Darnielle was born in Bloomington, I haven’t completely figured out why; I think he said something on stage about his step-father’s father having been an English professor here?  Or was his step-father a grad student?  They moved to California when he was a toddler.  He chatted a lot about this connection; he said something about Bloomington having always had magical associations for him, and claimed that the lyrics to “Love Love Love” were inspired by/based on these associations with the town, I’m not sure how or why:

King Saul fell on his sword when it all went wrong,
and Joseph’s brothers sold him down the river for a song,
and Sonny Liston rubbed some tiger balm into his glove.
some things you do for money and some you do for love love love.

Raskolnikov felt sick but he couldn’t say why
when he saw his face reflected in his victim’s twinkling eye.
some things you’ll do for money and some you’ll do for fun,
but the things you do for love are going to come back to you one by one.

Love love is going to lead you by the hand
into a white and soundless place.
now we see things as in a mirror dimly.
then we shall see each other face to face.

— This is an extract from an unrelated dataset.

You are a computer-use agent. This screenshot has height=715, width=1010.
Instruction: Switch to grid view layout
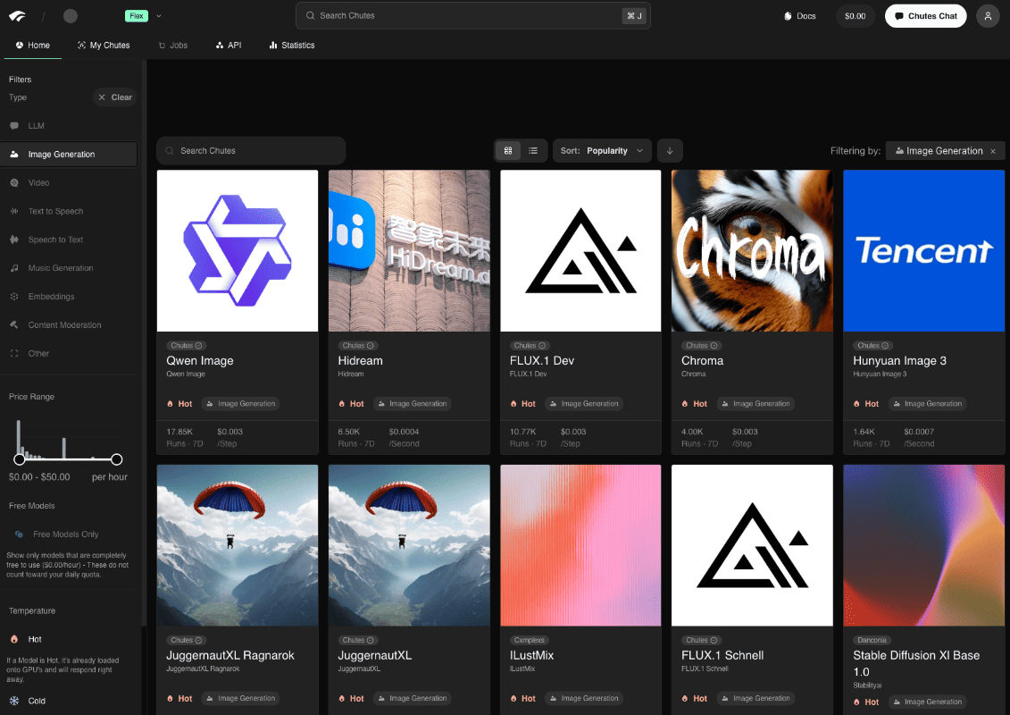coord(508,151)
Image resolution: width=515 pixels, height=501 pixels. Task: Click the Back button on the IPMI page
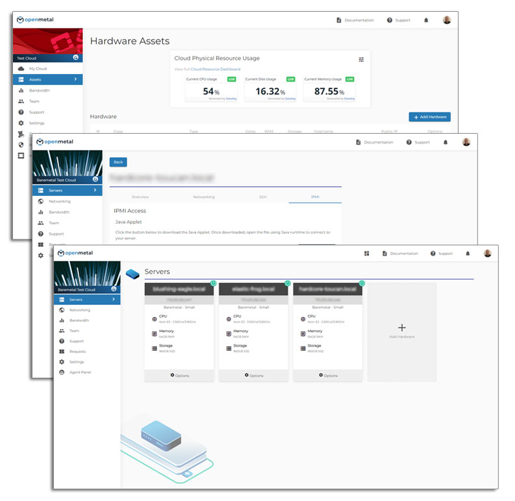[x=118, y=162]
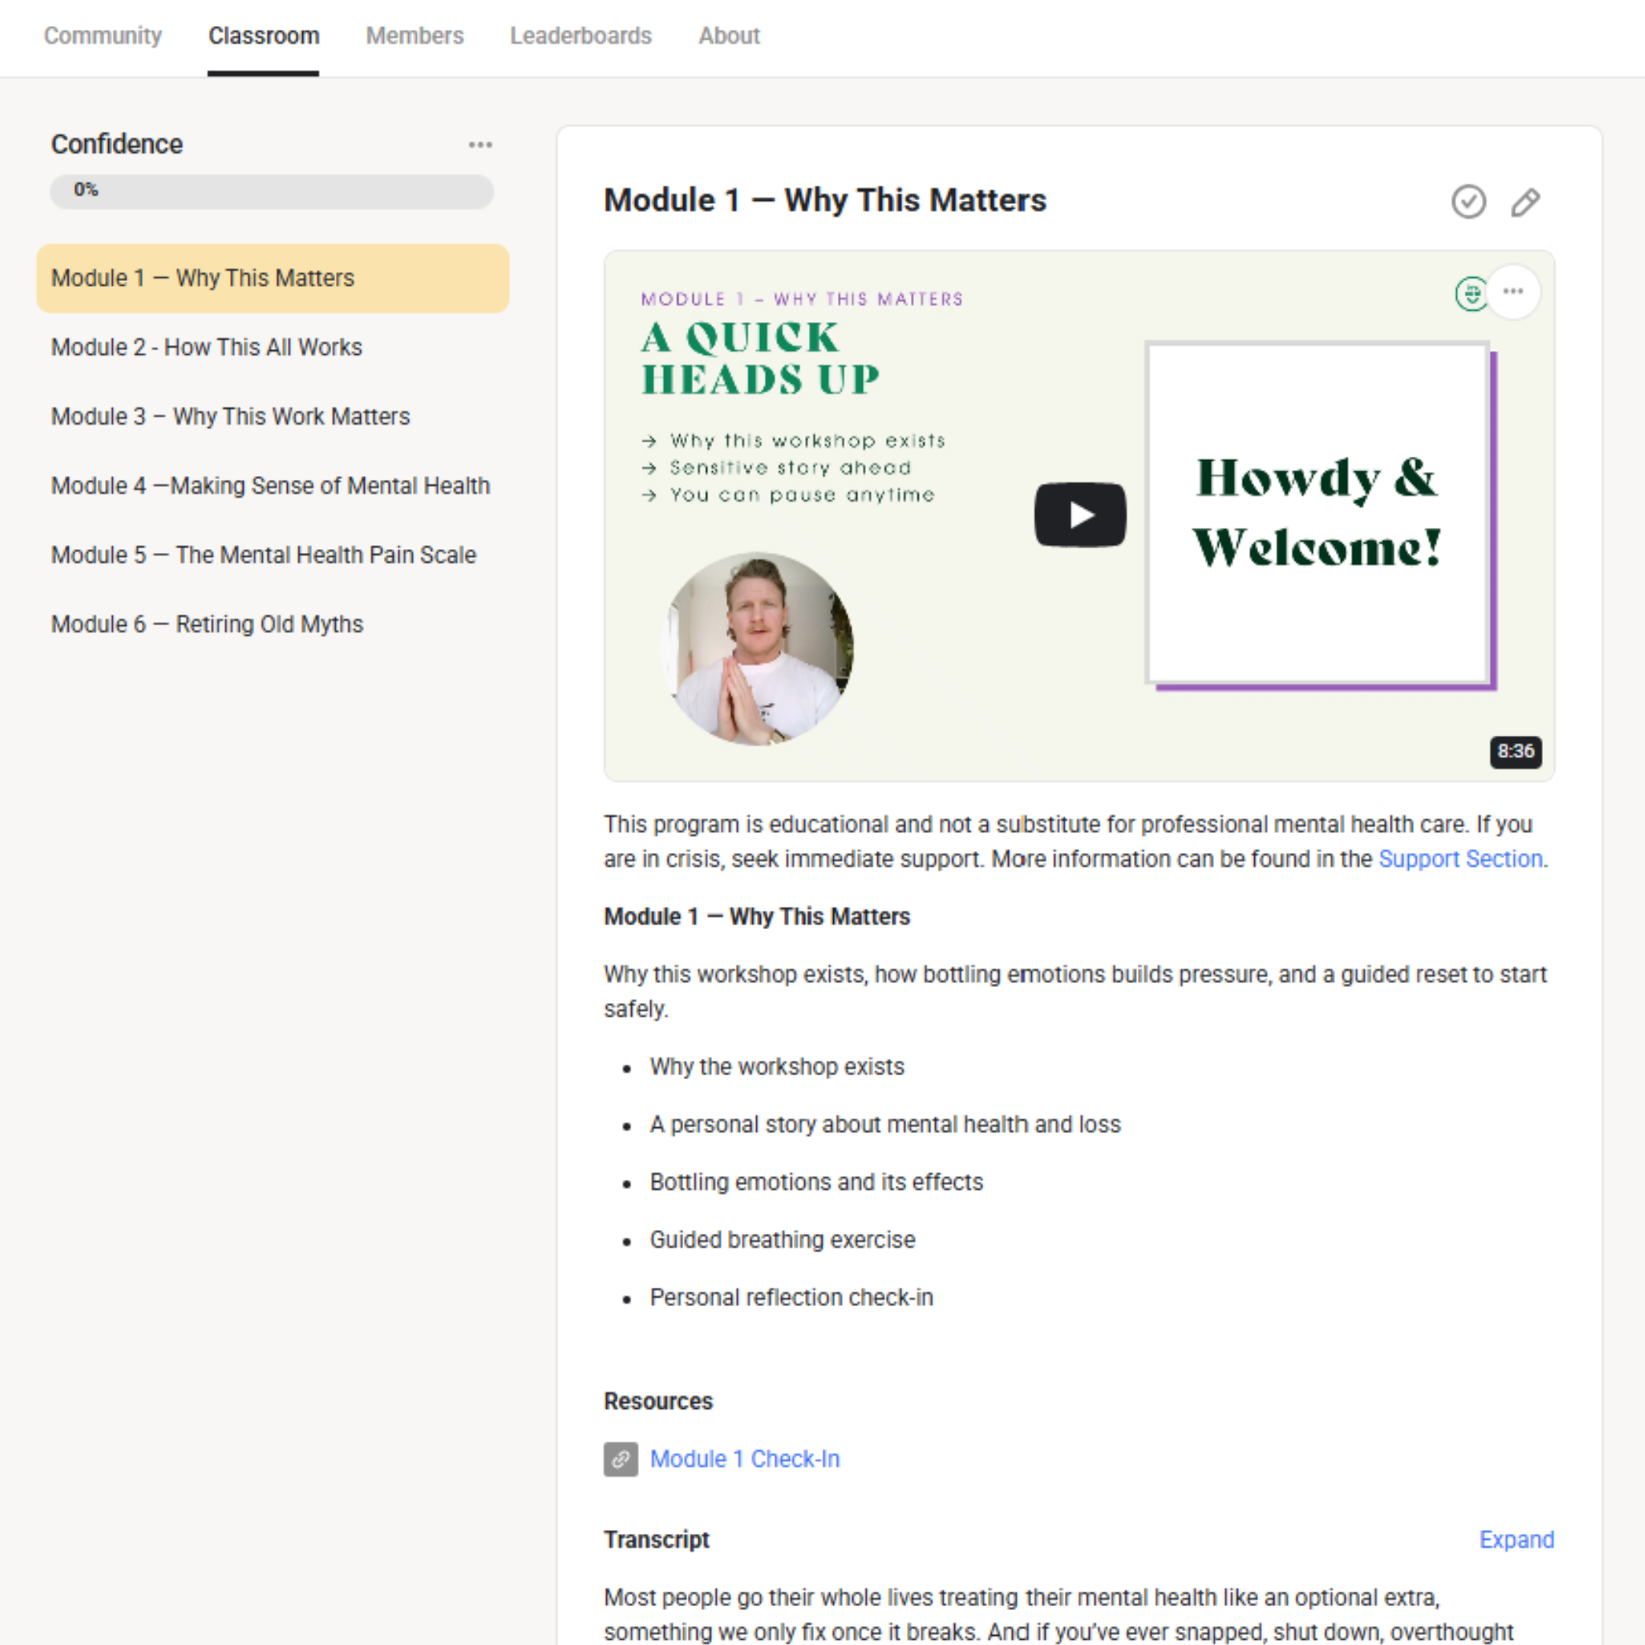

Is Bloomington the “white and soundless place” for Darnielle, maybe?  Darnielle also has an entertaining blog, Last Train to Jakarta, largely devoted to his scholarly love for heavy metal music, and he has also published a book about Black Sabbath’s Master of Reality that takes the form of a diary written by a teenager in a Southern California mental hospital.

So in other words, just another flash in the pan rock star, seen one, seen ’em all…

Anyway — really good show; he has a million great songs so there are a lot to choose from.